Through our 38+ Point Marketing Plan, we have been successful in generating a high turnout and multiple offers on most of our listings resulting in well above market sales. The attached product is very active now with 1, 2, and 3 bedroom condos, townhomes, and half duplexes making up the vast majority of sales in our current market.
Our upgrade buyers are sitting pretty as they are in a super strong position selling their hotter entry to mid-level product and upgrading into the higher end detached product (houses) which is relatively quiet. Listing agents are rolling out the red carpet and making us lattes when we show their listings. It’s easy to setup tours, they are friendly, and accommodating and are hoping we choose their home to offer on. What a great market to buy a house in (see recent House article).
Our biggest challenge today is not necessarily the low activity stats, the numerous government tax programs, or the difficult loan qualification process (although these are not helping) but rather that the consumer confidence is down. Most buyers are playing the waiting game. If everyone waits, nothing happens. The market stays soft and prices flatline. . . . . It’s the perfect time to buy!
Once that big announcement in the media comes through that our market is recovering, prices are already well on their way up and those waiting buyers have missed the bottom end of the market cycle. At that point buyers begin climbing over each other to buy and prices climb faster than anyone anticipates.

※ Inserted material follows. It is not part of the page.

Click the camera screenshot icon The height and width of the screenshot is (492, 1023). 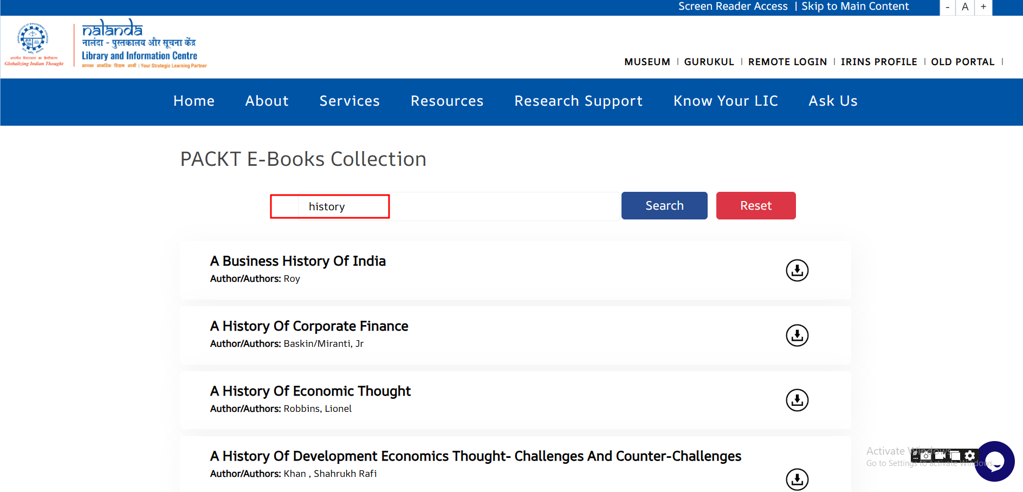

So, if you are planning to make an upgrade, there is no better time than right now. Don’t miss this window as it will not last.
1. Do an equity take out on your current home and invest in an entry level detached house in East Vancouver.
2. Sell your condo/townhouse/duplex and buy your first house in the smallest marginal upgrade market cost we have seen in years.
3. Purchase with a friend or family member with a 3-5 year plan to cash out when the market decompresses and potentially earn 50 times more than what you are earning now in your investments.
4. Etc. etc.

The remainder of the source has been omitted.